◆ **WHAT IS EXPECTED**: Copy the lines below without any changes.

## begin SUPPLIED DATA

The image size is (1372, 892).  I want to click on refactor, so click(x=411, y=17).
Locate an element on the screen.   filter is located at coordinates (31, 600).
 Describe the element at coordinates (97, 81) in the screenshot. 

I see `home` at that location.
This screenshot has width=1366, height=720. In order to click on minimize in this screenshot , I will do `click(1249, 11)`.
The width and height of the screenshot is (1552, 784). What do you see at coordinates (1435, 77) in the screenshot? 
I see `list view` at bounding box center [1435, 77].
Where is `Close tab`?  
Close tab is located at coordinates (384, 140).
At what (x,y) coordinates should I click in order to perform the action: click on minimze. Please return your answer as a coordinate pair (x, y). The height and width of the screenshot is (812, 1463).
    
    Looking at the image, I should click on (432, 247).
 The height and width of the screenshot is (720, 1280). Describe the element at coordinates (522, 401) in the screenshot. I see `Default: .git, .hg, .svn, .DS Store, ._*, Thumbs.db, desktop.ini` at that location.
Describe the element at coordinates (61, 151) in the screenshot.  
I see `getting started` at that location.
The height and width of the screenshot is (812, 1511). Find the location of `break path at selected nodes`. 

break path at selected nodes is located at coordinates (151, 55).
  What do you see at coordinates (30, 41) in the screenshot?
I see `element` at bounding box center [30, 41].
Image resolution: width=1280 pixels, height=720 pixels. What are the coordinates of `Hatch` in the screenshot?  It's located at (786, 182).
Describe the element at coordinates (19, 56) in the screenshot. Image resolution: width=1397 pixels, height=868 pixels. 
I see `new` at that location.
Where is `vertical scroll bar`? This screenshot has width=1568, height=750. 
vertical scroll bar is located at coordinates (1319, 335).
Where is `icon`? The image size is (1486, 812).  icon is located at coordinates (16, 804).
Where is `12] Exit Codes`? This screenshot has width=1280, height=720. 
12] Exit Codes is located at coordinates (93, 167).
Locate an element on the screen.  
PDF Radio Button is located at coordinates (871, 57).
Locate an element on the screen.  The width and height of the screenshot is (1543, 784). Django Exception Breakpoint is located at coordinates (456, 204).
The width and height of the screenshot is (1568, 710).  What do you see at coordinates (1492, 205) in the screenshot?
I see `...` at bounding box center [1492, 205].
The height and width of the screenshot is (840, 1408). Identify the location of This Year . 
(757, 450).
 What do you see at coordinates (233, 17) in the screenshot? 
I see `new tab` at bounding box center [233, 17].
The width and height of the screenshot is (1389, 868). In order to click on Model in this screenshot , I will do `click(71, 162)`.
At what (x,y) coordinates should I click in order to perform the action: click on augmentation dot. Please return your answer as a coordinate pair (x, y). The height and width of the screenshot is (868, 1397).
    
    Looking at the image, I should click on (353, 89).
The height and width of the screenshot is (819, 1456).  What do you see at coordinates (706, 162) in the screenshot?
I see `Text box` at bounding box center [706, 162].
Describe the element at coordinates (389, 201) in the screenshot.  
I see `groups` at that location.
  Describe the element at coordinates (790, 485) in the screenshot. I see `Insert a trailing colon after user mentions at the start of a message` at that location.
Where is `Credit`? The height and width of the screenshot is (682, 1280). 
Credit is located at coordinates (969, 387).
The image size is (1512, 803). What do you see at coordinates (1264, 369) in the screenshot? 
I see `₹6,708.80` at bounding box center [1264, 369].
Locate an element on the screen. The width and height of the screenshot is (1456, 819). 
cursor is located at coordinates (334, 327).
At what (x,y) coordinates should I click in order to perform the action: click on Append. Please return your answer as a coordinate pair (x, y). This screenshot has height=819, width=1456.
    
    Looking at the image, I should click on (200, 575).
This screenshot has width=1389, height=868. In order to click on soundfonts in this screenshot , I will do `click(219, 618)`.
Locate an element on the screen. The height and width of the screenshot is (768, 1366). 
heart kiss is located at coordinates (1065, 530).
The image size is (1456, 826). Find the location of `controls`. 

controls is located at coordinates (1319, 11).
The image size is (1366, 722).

## end SUPPLIED DATA

◆ **THE OUTPUT**:
The image size is (1372, 892).  I want to click on refactor, so click(x=411, y=17).
Locate an element on the screen.   filter is located at coordinates (31, 600).
 Describe the element at coordinates (97, 81) in the screenshot. 

I see `home` at that location.
This screenshot has width=1366, height=720. In order to click on minimize in this screenshot , I will do `click(1249, 11)`.
The width and height of the screenshot is (1552, 784). What do you see at coordinates (1435, 77) in the screenshot? 
I see `list view` at bounding box center [1435, 77].
Where is `Close tab`?  
Close tab is located at coordinates (384, 140).
At what (x,y) coordinates should I click in order to perform the action: click on minimze. Please return your answer as a coordinate pair (x, y). The height and width of the screenshot is (812, 1463).
    
    Looking at the image, I should click on (432, 247).
 The height and width of the screenshot is (720, 1280). Describe the element at coordinates (522, 401) in the screenshot. I see `Default: .git, .hg, .svn, .DS Store, ._*, Thumbs.db, desktop.ini` at that location.
Describe the element at coordinates (61, 151) in the screenshot.  
I see `getting started` at that location.
The height and width of the screenshot is (812, 1511). Find the location of `break path at selected nodes`. 

break path at selected nodes is located at coordinates (151, 55).
  What do you see at coordinates (30, 41) in the screenshot?
I see `element` at bounding box center [30, 41].
Image resolution: width=1280 pixels, height=720 pixels. What are the coordinates of `Hatch` in the screenshot?  It's located at (786, 182).
Describe the element at coordinates (19, 56) in the screenshot. Image resolution: width=1397 pixels, height=868 pixels. 
I see `new` at that location.
Where is `vertical scroll bar`? This screenshot has width=1568, height=750. 
vertical scroll bar is located at coordinates (1319, 335).
Where is `icon`? The image size is (1486, 812).  icon is located at coordinates (16, 804).
Where is `12] Exit Codes`? This screenshot has width=1280, height=720. 
12] Exit Codes is located at coordinates (93, 167).
Locate an element on the screen.  
PDF Radio Button is located at coordinates (871, 57).
Locate an element on the screen.  The width and height of the screenshot is (1543, 784). Django Exception Breakpoint is located at coordinates (456, 204).
The width and height of the screenshot is (1568, 710).  What do you see at coordinates (1492, 205) in the screenshot?
I see `...` at bounding box center [1492, 205].
The height and width of the screenshot is (840, 1408). Identify the location of This Year . 
(757, 450).
 What do you see at coordinates (233, 17) in the screenshot? 
I see `new tab` at bounding box center [233, 17].
The width and height of the screenshot is (1389, 868). In order to click on Model in this screenshot , I will do `click(71, 162)`.
At what (x,y) coordinates should I click in order to perform the action: click on augmentation dot. Please return your answer as a coordinate pair (x, y). The height and width of the screenshot is (868, 1397).
    
    Looking at the image, I should click on (353, 89).
The height and width of the screenshot is (819, 1456).  What do you see at coordinates (706, 162) in the screenshot?
I see `Text box` at bounding box center [706, 162].
Describe the element at coordinates (389, 201) in the screenshot.  
I see `groups` at that location.
  Describe the element at coordinates (790, 485) in the screenshot. I see `Insert a trailing colon after user mentions at the start of a message` at that location.
Where is `Credit`? The height and width of the screenshot is (682, 1280). 
Credit is located at coordinates (969, 387).
The image size is (1512, 803). What do you see at coordinates (1264, 369) in the screenshot? 
I see `₹6,708.80` at bounding box center [1264, 369].
Locate an element on the screen. The width and height of the screenshot is (1456, 819). 
cursor is located at coordinates (334, 327).
At what (x,y) coordinates should I click in order to perform the action: click on Append. Please return your answer as a coordinate pair (x, y). This screenshot has height=819, width=1456.
    
    Looking at the image, I should click on (200, 575).
This screenshot has width=1389, height=868. In order to click on soundfonts in this screenshot , I will do `click(219, 618)`.
Locate an element on the screen. The height and width of the screenshot is (768, 1366). 
heart kiss is located at coordinates (1065, 530).
The image size is (1456, 826). Find the location of `controls`. 

controls is located at coordinates (1319, 11).
The image size is (1366, 722).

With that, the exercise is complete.